The biggest difference for me when running a Teen Champions game versus a Champions game was not the point values or builds. 

 

But rather the philosophy and mindset of the PC's. 

 

Young heroes tend to be new to their powers = intentionally looser and more sloppy builds.  The Teen Hero's skill level with their powers will not be as good. 

 

 

I actually like to inject "mystery power".  This is where the player completes the character but leaves 10-30 build points unused.  The GM holds these points and they get spent in play at a dramatically suitable time.  Strong Guy is suddenly stronger.  Ice Princess in a moment of high stress suddenly shields the school bus with a Wall of Ice she didn't know she could create.   Along the line of Power Tricks but more permanent.   They also work well for that "you know I just realized my character should be able to....."  moments, allowing a forgotten idea to be incorporated without needing a complete rebuild.

EDIT:  I should note that I ALWAYS go with the players suggestions for these.   The points are theirs after all.  This is just a mechanism to allow them to buy into the story better by pulling forward some of the chargen into the actual gameplay.

 

As for mindset.  Teen games will have a lot of issues a full adult Champs game will not. 

Teens will have many friends and spend time with them. 

They will be at school in the target rich environment. 

Their Secret Identity will be harder to hide.

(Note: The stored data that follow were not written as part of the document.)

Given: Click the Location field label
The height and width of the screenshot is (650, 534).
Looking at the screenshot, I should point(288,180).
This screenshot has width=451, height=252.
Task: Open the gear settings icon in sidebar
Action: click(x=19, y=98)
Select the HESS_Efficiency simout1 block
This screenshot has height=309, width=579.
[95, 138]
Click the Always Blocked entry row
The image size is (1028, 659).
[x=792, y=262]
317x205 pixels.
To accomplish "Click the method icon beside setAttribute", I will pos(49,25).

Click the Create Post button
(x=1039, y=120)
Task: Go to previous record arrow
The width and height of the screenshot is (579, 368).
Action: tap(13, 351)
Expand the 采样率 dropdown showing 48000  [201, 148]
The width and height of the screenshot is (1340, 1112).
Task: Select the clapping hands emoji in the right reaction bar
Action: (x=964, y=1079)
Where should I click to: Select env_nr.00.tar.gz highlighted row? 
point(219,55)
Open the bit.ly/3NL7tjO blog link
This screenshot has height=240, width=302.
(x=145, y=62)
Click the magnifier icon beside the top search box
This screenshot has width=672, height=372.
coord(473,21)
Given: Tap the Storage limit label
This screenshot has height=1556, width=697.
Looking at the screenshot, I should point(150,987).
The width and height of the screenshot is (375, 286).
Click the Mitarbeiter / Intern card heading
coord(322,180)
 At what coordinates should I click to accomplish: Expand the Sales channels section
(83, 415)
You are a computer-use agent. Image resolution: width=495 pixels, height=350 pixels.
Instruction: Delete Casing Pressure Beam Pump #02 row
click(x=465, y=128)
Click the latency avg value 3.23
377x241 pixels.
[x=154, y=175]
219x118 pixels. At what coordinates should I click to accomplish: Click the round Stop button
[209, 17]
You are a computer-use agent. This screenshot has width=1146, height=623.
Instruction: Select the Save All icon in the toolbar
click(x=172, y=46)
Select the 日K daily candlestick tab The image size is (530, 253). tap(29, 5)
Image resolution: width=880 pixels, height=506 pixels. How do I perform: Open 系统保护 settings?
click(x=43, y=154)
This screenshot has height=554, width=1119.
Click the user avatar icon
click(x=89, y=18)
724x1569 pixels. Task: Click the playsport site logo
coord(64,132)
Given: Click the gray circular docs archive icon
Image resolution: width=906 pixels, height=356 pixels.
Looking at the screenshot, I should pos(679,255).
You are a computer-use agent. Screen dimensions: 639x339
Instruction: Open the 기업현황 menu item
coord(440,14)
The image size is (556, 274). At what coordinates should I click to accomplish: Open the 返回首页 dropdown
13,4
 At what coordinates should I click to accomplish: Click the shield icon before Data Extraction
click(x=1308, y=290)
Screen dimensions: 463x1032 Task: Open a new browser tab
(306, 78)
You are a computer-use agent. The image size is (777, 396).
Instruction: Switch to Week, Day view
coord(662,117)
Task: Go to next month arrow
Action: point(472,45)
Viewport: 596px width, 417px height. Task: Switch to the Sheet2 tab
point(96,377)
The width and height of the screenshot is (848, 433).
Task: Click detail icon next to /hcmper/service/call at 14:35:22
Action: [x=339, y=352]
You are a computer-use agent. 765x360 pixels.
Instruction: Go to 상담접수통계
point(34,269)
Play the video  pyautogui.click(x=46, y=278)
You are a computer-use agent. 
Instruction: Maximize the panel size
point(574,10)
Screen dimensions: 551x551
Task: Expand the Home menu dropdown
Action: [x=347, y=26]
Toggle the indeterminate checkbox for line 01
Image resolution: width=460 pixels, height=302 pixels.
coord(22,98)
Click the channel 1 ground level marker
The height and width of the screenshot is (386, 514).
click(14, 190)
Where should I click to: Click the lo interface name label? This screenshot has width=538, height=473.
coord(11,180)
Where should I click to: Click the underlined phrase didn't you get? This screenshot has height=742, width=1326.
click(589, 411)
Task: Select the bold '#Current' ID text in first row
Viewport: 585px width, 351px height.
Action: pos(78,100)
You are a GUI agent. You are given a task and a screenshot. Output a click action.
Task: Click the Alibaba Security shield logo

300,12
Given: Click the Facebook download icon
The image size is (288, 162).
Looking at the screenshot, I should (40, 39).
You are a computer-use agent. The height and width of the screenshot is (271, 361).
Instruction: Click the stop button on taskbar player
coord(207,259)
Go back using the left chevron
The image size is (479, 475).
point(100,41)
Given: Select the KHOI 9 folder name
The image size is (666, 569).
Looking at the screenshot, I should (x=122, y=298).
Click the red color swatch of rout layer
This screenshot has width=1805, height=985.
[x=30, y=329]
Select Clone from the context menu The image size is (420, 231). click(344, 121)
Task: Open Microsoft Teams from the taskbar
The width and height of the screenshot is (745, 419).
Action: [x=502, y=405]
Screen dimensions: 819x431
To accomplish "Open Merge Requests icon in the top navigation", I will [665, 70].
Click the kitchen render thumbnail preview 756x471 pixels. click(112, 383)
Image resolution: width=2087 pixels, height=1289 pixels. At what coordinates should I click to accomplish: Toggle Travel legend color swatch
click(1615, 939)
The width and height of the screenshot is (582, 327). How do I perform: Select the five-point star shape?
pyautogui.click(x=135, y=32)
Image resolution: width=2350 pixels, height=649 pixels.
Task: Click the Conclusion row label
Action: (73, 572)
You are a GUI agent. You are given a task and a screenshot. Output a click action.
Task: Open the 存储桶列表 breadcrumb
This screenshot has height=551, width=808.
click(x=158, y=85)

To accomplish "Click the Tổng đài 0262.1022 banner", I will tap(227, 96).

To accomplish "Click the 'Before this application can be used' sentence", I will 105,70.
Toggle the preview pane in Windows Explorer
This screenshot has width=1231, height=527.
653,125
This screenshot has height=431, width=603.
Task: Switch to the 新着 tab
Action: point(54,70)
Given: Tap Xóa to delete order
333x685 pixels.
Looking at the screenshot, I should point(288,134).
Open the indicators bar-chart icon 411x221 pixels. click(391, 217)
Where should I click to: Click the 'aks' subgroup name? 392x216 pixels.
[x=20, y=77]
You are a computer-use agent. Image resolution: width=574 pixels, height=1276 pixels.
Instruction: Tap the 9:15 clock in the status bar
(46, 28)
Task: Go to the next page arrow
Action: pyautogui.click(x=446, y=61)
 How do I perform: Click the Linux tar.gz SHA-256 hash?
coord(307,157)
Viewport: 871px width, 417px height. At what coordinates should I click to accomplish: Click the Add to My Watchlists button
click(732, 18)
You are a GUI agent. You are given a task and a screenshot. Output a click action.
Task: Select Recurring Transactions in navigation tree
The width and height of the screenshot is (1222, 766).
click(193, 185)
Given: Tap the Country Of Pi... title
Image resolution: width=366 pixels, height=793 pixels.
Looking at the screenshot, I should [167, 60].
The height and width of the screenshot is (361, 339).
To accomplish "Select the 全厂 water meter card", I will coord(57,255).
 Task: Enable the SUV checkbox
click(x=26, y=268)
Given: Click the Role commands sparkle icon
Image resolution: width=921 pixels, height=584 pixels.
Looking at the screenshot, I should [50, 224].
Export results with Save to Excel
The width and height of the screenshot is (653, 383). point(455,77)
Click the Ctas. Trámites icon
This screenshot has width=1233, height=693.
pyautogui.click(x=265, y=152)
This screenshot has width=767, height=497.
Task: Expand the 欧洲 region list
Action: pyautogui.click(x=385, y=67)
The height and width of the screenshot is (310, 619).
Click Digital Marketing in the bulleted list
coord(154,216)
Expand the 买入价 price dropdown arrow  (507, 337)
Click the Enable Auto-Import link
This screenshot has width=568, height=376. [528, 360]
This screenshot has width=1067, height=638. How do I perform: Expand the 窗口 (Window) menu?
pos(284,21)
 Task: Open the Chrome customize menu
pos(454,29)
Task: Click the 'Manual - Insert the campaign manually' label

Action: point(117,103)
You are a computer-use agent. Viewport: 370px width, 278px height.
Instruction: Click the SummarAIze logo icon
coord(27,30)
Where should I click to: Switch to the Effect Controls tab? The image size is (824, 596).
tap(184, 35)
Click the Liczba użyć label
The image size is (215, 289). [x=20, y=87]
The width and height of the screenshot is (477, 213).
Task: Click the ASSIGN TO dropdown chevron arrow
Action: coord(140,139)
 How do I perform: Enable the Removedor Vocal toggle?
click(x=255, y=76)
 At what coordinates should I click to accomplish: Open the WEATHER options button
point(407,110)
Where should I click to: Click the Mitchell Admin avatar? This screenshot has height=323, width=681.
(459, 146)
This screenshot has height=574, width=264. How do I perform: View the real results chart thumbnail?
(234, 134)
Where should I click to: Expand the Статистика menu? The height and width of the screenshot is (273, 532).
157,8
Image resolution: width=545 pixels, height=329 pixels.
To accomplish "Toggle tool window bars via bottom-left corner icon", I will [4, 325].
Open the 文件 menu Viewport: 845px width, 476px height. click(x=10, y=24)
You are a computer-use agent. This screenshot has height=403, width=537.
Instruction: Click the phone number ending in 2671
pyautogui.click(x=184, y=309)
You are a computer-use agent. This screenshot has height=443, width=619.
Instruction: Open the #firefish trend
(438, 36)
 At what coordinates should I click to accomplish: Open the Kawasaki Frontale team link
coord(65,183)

They can't just disappear for weeks at a time.

 

I tend to use the Academy/Private Boarding School setting a lot for the same reason movies and TV shows do.  The players will have a greater amount of autonomy if there are 10-20 staff for 100-200 students, rather than 1-2 parents to 1-3 kids. 

 

The point build level is really only going to determine how tough their powers are.  Not if it is a Teen Champions, Champions or Galactic Champions game. 

 

Decide on and clearly define the "feel" of the game with your players, and the rest will follow, points wise.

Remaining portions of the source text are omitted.